The pharmaceutical industry is likely to rekindle interest in artificial intelligence (AI) and big data in the coming years after a noticeable drop in 2020. And while cloud computing has seen an increase in spending due to the measures lockdown, this is likely to run out of steam. to move forward with additional investments that don’t need to be as high as the first round.
This is the hypothesis of an ongoing survey conducted by GlobalData called the Digital transformation survey. Now in its fourth year, the five- to seven-minute survey uses the same set of questions each year to monitor sentiment in the pharmaceutical industry about how digital innovation is established and spread.
The survey allows digital experts to understand the needs of the pharmaceutical industry and identify barriers, says Urte Jakimaviciute, senior director of market research at GlobalData Healthcare. As such, this is an opportunity for the pharmaceutical industry to make its voice heard, she adds. The survey ends on October 18, with information collected from at least 150 respondents due by the end of November.
AI and big data set to gain momentum
While the Covid-19 pandemic has boosted digital investments in the pharmaceutical industry, it was moving in that direction anyway, as such improvements ease industry pressure in all directions: financial, productivity, regulatory, among others. “The digital transformation was already underway – the pandemic only accelerated the process,” said Jakimaviciute, although she added that the scale of last year’s digital transformation was impressive given that the he pharmaceutical industry is generally risk averse.
In response to the pandemic, the pharmaceutical industry has had to sort out which of its digital needs to prioritize. According to the results of the 2020 survey, there was a 10% drop in respondents who said their companies were or will invest in AI and big data compared to 2019. It was an intriguing find. since interest in both was high in previous years, Jakimaviciute said. AI and big data go hand in hand because big data analytics is powered by AI.
However, according to last year’s survey, interest in AI and big data is expected to increase again in the coming years, Jakimaviciute said. AI and big data have a very important role in pharma, as it does in the drug discovery process. The drop in 2020 was due to the fact that digital investments had to be reallocated to other more urgent needs, she notes.
Specifically, there was a 20% jump among respondents to the 2020 survey who said their companies were investing in or were interested in cloud computing and social media from the previous year, reflecting a shift to work. remotely due to the pandemic.
But once businesses invest in cloud computing, they don’t need to have the same level of spending to move forward, says Jakimaviciute. This helps direct digital capacity expansion projects elsewhere. However, interest in social media is likely to stick around longer. The current and likely future stages of the pandemic may still require remote communications with patients and between people working in the industry, she adds.

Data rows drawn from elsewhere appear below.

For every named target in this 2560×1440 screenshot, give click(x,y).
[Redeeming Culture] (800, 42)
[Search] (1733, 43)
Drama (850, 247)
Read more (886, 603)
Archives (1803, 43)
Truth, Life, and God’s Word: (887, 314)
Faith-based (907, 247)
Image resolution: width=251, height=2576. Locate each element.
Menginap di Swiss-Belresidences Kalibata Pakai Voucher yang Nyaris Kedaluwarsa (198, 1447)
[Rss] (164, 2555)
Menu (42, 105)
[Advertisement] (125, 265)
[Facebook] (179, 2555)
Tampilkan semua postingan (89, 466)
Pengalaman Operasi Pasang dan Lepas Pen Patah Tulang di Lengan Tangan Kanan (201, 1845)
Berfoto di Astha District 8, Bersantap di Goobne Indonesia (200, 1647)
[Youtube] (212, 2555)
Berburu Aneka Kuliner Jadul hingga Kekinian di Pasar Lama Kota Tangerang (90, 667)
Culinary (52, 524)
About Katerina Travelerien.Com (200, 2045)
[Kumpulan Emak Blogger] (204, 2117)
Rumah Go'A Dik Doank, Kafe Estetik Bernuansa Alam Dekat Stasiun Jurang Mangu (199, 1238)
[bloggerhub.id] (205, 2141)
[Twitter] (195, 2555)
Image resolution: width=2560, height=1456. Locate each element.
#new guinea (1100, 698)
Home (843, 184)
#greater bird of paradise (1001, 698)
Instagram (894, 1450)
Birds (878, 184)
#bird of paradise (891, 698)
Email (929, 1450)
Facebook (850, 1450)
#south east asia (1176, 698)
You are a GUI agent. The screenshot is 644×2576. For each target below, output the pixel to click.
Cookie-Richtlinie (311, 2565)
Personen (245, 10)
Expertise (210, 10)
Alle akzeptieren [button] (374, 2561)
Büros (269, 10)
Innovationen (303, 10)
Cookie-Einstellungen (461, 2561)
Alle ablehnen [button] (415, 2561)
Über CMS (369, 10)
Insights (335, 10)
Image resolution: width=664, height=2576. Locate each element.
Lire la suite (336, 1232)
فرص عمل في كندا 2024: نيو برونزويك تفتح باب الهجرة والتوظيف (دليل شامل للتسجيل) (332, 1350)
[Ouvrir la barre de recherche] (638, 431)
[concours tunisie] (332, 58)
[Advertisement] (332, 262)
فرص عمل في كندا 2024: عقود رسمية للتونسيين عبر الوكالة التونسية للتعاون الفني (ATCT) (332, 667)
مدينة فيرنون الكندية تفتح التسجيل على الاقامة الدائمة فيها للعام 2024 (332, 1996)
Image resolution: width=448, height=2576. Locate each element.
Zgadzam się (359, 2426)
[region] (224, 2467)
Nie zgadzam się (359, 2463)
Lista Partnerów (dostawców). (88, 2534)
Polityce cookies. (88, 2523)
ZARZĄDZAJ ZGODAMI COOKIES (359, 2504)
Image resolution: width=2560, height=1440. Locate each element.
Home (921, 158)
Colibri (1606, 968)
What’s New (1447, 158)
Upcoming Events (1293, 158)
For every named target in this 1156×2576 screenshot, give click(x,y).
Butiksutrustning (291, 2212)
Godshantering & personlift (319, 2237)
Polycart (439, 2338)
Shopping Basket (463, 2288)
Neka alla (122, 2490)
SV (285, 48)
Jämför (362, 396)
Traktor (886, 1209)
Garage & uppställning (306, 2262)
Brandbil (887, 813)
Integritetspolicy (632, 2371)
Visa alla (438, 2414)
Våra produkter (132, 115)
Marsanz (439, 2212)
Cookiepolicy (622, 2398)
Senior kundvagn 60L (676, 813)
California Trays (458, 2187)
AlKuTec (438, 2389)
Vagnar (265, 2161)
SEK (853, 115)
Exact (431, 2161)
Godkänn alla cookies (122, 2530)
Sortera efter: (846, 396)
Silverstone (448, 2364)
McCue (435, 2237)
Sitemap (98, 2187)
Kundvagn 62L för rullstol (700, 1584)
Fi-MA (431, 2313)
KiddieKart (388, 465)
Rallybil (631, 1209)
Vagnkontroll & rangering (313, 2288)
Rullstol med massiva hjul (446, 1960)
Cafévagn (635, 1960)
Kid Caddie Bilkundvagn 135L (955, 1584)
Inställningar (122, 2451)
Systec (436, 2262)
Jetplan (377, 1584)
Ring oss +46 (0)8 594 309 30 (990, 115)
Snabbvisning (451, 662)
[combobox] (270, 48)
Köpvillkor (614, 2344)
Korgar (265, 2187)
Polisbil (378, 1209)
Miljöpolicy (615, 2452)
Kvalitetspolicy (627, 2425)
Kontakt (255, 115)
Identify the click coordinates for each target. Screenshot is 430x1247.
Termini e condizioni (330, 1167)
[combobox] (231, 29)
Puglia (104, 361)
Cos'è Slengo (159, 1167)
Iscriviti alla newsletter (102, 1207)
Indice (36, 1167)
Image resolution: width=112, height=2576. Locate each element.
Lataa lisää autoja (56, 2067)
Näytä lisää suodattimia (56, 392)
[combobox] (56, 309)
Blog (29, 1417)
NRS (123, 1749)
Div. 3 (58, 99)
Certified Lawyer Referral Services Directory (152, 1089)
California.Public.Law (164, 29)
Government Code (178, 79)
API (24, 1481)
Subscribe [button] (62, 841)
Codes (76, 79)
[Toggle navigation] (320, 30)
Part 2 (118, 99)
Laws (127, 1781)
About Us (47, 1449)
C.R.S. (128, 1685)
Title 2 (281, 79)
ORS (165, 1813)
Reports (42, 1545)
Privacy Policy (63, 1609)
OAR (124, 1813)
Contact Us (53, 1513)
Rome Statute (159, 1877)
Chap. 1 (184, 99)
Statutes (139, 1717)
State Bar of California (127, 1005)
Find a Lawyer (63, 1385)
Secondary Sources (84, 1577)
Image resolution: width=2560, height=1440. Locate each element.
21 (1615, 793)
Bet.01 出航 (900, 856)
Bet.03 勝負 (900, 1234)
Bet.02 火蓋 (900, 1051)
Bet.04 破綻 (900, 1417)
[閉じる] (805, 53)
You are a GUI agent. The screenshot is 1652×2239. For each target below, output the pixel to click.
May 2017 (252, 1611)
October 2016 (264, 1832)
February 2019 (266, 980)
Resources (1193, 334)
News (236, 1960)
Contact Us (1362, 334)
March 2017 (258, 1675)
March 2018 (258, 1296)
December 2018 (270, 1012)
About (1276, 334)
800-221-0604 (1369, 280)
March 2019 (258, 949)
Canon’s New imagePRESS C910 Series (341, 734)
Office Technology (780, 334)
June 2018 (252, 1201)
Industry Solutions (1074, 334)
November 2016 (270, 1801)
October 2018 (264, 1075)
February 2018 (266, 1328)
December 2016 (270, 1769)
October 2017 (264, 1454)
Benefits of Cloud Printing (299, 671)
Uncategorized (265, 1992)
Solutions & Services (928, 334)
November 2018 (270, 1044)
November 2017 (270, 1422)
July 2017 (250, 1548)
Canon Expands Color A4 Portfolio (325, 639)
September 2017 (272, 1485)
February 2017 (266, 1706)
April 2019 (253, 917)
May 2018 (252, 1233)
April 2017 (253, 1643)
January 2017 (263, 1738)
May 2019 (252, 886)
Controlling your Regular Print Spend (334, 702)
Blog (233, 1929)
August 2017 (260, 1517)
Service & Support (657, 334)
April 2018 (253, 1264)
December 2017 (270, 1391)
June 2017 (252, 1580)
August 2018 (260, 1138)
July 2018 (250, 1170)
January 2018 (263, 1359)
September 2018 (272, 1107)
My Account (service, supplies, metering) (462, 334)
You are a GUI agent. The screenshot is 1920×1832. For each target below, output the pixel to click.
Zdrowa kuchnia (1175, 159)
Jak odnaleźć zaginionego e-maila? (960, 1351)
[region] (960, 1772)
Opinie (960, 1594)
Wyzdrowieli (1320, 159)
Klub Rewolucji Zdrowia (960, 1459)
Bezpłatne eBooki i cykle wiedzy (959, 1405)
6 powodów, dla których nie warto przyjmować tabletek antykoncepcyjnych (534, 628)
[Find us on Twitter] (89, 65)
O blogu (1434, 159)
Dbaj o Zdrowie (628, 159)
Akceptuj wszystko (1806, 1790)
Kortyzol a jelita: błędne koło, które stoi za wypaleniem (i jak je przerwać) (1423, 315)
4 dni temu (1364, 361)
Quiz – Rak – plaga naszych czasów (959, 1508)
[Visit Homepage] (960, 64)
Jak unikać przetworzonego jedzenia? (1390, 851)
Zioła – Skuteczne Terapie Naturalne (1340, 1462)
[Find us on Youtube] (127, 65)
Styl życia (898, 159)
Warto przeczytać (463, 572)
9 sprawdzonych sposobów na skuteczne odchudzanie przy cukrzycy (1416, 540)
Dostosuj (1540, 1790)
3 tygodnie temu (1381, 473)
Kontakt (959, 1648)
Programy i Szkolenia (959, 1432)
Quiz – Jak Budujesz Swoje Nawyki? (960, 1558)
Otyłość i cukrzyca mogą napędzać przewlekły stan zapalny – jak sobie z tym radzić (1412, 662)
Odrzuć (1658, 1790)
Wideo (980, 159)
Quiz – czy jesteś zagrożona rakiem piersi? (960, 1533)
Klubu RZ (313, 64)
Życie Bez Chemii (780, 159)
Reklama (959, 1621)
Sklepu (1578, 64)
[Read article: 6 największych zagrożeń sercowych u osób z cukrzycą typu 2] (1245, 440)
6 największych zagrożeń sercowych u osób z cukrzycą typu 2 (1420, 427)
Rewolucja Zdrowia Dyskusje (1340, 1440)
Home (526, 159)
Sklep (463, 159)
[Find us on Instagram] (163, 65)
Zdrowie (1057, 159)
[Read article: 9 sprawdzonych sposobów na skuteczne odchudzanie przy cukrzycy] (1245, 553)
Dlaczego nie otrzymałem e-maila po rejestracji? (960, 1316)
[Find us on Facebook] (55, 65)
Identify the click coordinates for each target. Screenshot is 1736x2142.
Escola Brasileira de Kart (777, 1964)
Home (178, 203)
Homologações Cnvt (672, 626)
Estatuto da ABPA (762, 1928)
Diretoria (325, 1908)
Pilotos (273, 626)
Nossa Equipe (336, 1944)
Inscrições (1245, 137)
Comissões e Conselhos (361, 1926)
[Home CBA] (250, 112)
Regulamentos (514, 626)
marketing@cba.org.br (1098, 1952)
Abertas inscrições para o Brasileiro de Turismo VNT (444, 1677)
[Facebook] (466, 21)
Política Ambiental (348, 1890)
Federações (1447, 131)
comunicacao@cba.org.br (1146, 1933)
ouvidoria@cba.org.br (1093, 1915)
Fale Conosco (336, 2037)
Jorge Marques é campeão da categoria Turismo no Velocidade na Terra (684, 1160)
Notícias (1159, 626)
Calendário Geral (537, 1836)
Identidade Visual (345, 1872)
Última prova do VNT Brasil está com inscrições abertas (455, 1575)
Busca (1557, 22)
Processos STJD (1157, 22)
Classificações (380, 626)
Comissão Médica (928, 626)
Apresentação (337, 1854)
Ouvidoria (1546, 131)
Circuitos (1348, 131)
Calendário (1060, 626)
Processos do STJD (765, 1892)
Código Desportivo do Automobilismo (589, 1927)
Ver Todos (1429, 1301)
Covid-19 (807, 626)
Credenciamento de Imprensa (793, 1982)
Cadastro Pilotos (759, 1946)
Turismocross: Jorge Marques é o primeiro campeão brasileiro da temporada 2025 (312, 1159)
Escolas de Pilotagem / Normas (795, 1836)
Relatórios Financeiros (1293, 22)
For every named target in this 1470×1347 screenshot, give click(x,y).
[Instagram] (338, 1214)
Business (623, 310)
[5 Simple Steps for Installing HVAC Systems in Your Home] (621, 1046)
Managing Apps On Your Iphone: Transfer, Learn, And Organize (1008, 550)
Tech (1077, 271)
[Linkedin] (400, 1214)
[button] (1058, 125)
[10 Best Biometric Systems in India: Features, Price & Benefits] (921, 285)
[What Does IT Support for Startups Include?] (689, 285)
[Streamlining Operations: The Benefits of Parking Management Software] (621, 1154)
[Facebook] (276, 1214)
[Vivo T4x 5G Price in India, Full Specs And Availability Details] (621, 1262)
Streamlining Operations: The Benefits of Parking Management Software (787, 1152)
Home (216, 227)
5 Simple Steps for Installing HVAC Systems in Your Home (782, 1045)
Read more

The growth of blockchain stifled by the pandemic
A surprising result of last year’s survey is that investment in blockchain has not been as high as expected, although it is presented as having the potential to improve every part of the value chain. pharmaceutical. Blockchain is an information recording system that makes it very difficult to manipulate digital systems.
This shows that blockchain in the pharmaceutical industry is still in its infancy; it has a long way to go before it reaches full adaptation and implementation. More urgent digital needs during the pandemic have also likely stifled its momentum, says Jakimaviciute. Oddly enough, cybersecurity was one of the big winners in last year’s survey: interest in tackling cyberthreats increased by more than 10% compared to the results of the 2019 survey.
Another notable finding of 2020 is that many companies have been caught off guard by the digital demands of the pandemic. “Many companies weren’t prepared: they didn’t have enough tech-savvy people to keep up with digital transformation efforts,” notes Jakimaviciute.
Longer term, interest in virtual reality and augmented reality is likely to be significant due to the pharmaceutical industry’s gradual transition to online workflows, Jakimaviciute said. Interest in 5G would be even greater, especially with increased interest in decentralized clinical trials, given that all of these technological advancements rely on high-speed internet.
GlobalData is the parent company of Pharmaceutical Technology and Clinical Trials Arena.